[Stored records]

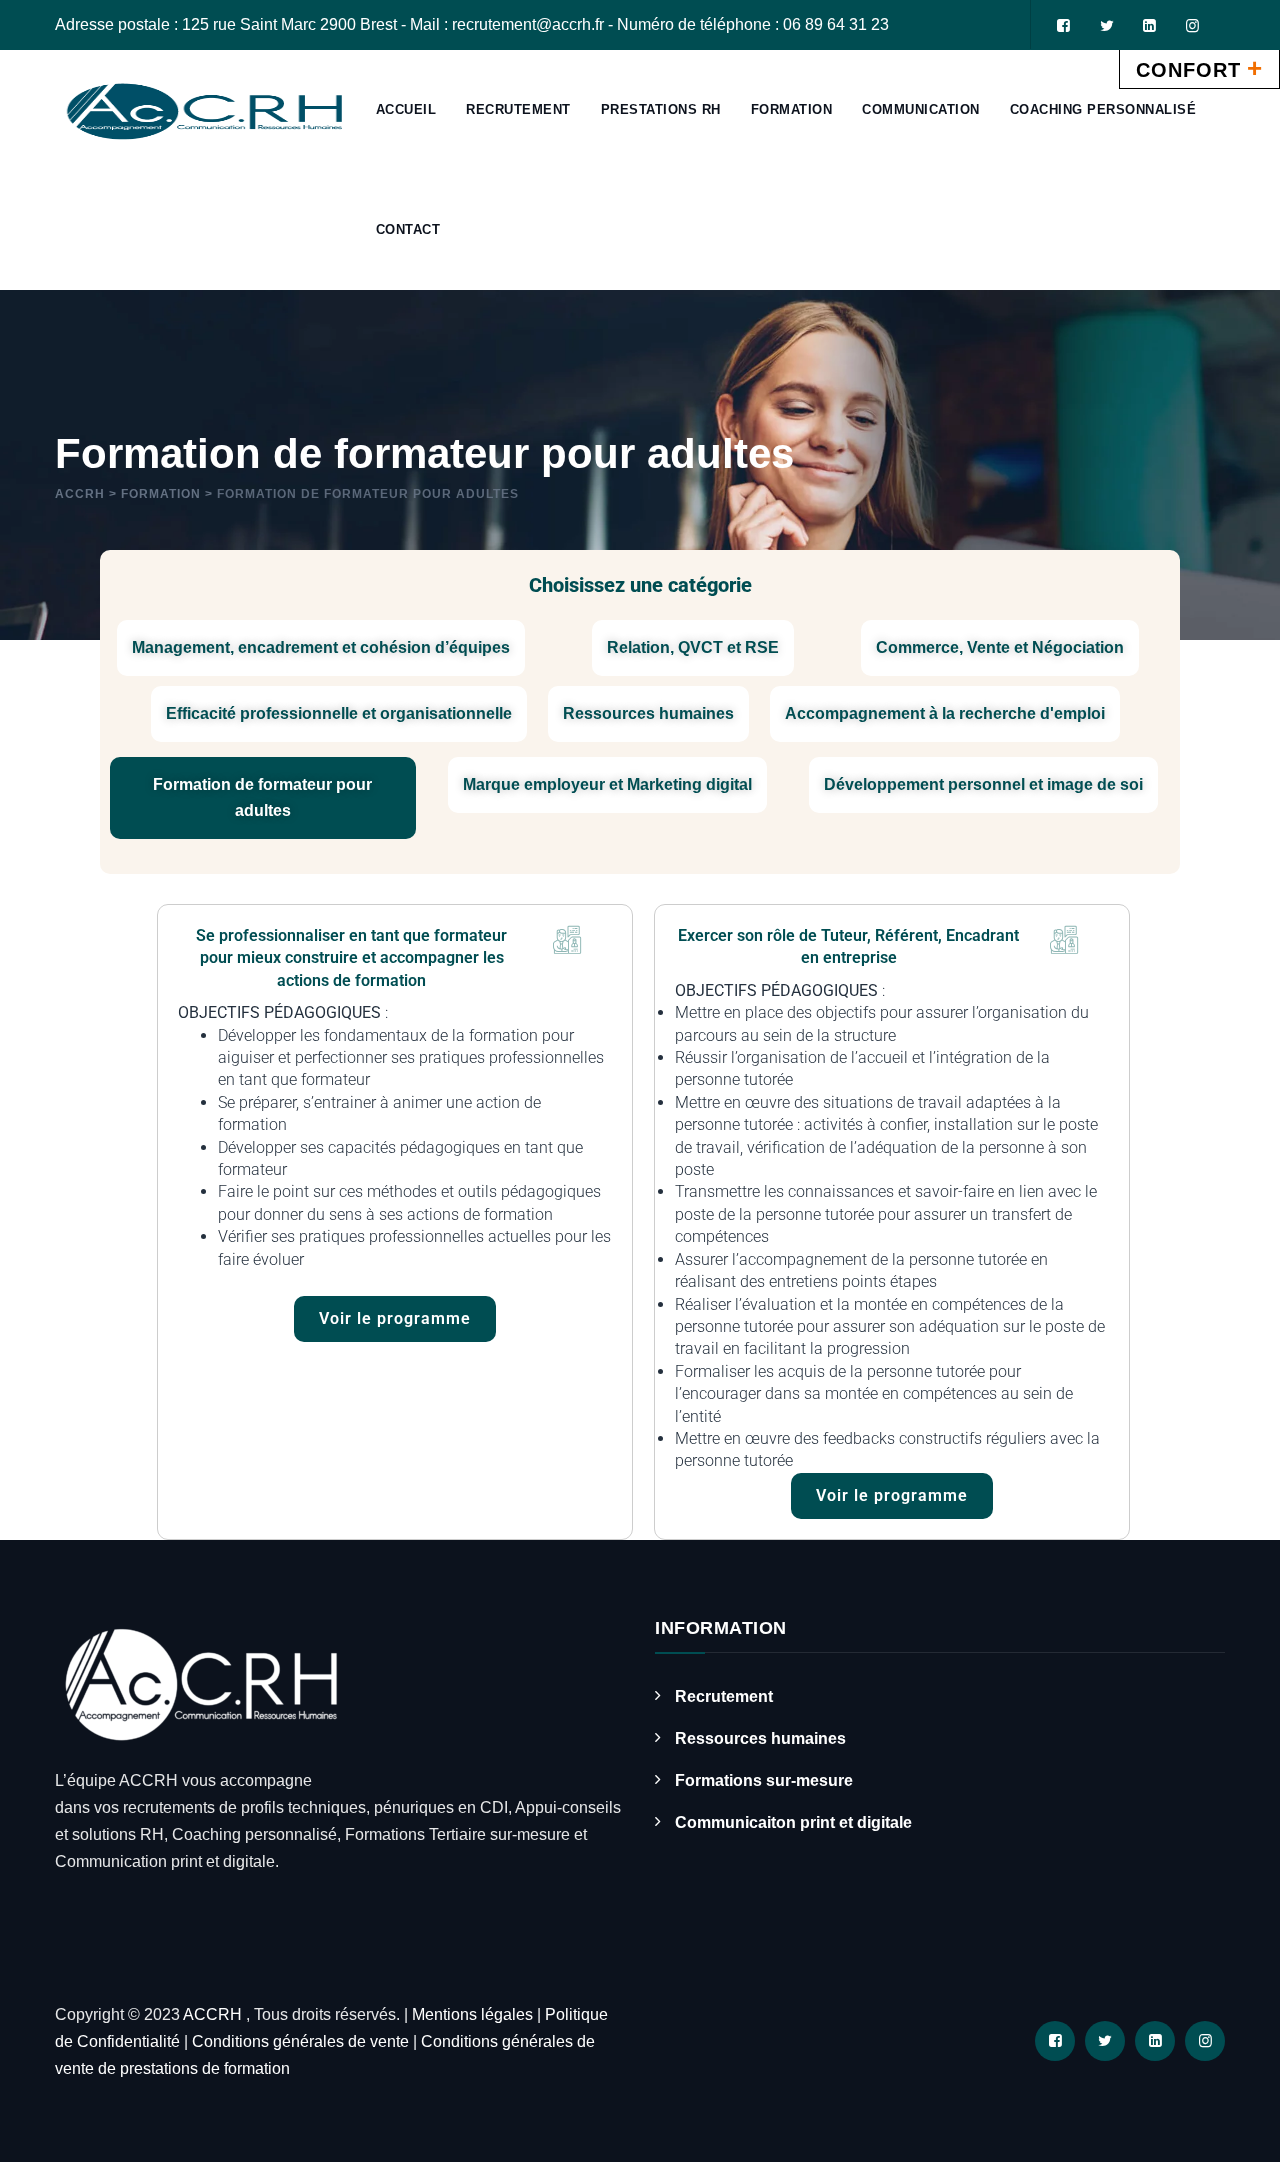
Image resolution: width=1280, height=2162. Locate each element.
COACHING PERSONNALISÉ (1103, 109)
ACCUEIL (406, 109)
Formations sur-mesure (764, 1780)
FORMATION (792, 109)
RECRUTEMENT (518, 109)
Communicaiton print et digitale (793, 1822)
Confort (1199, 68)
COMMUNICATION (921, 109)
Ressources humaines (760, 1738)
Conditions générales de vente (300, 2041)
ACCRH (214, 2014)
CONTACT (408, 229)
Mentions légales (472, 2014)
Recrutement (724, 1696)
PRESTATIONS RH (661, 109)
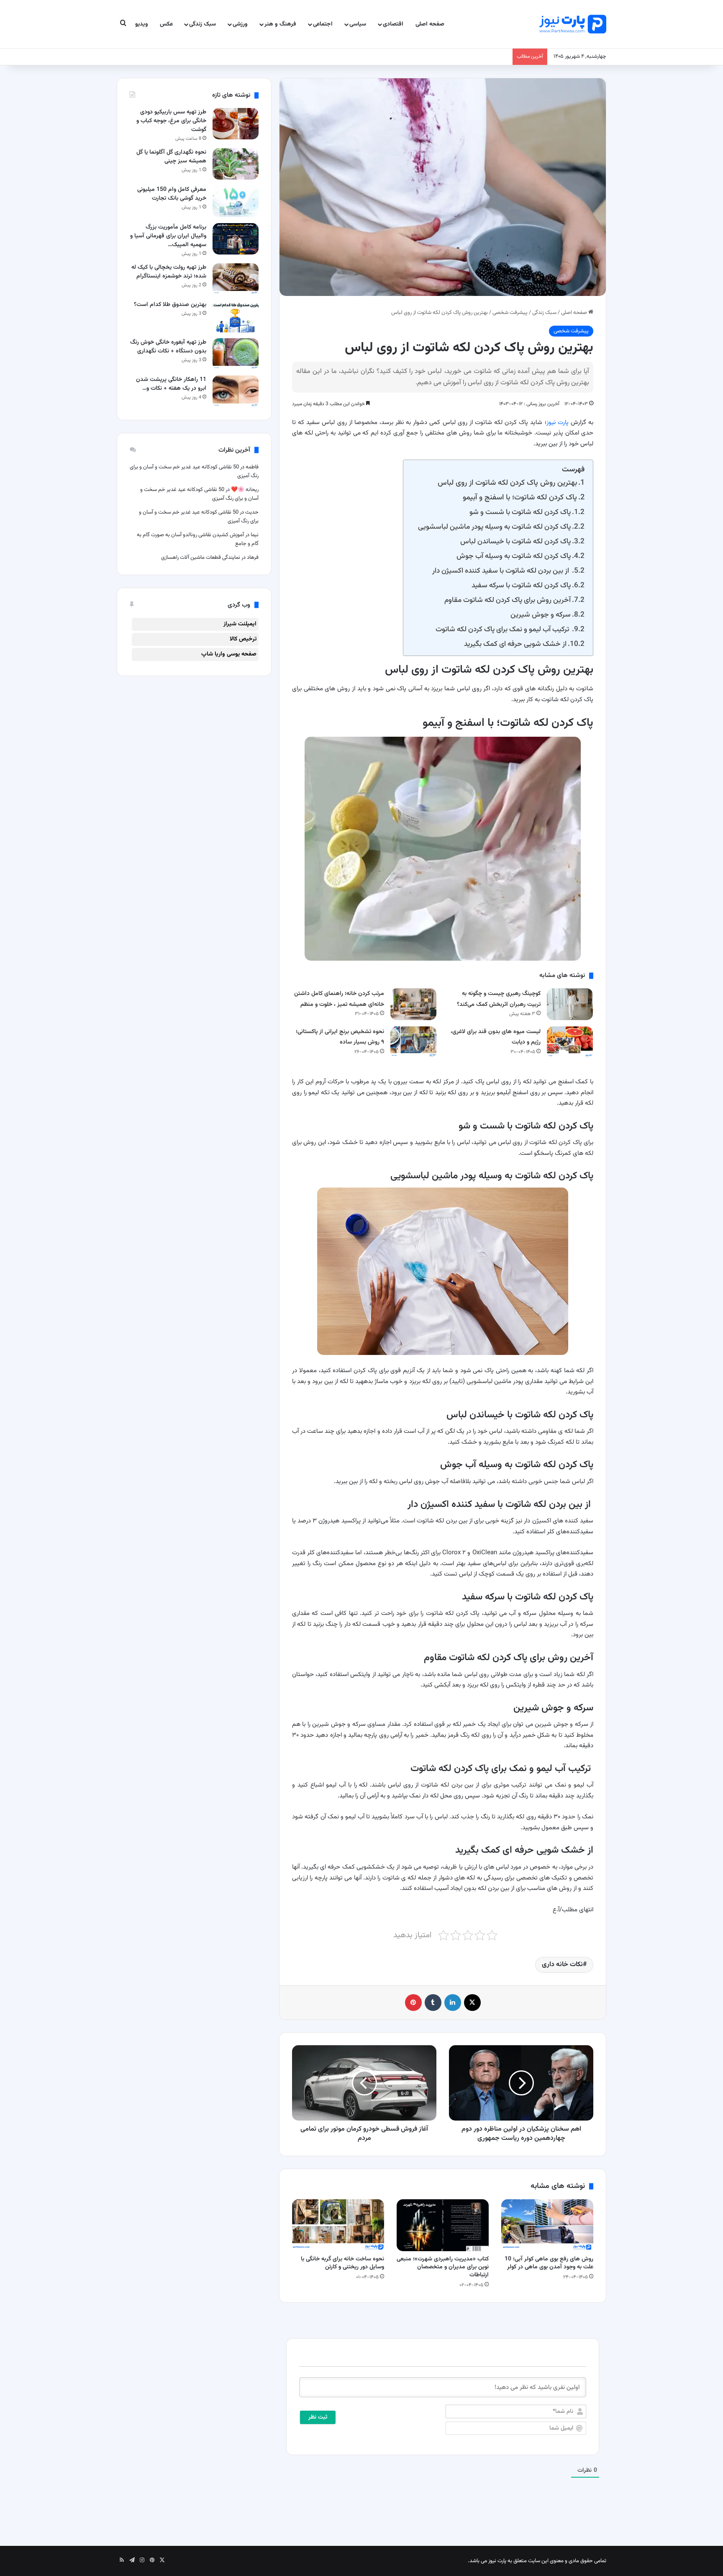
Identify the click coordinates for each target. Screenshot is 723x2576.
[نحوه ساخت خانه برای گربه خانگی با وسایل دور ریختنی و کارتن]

Task details - Above are records with pictures; repeat the records exactly and leave the pictures out.

Your response -
Image resolution: width=1280, height=2162. Locate each element.
COACHING PERSONNALISÉ (1103, 109)
ACCUEIL (406, 109)
Formations sur-mesure (764, 1780)
FORMATION (792, 109)
RECRUTEMENT (518, 109)
Communicaiton print et digitale (793, 1822)
Confort (1199, 68)
COMMUNICATION (921, 109)
Ressources humaines (760, 1738)
Conditions générales de vente (300, 2041)
ACCRH (214, 2014)
CONTACT (408, 229)
Mentions légales (472, 2014)
Recrutement (724, 1696)
PRESTATIONS RH (661, 109)
Identify the click coordinates for each target. Screenshot is 723x2576.
[نحوه ساخت خانه برای گربه خانگی با وسایل دور ریختنی و کارتن]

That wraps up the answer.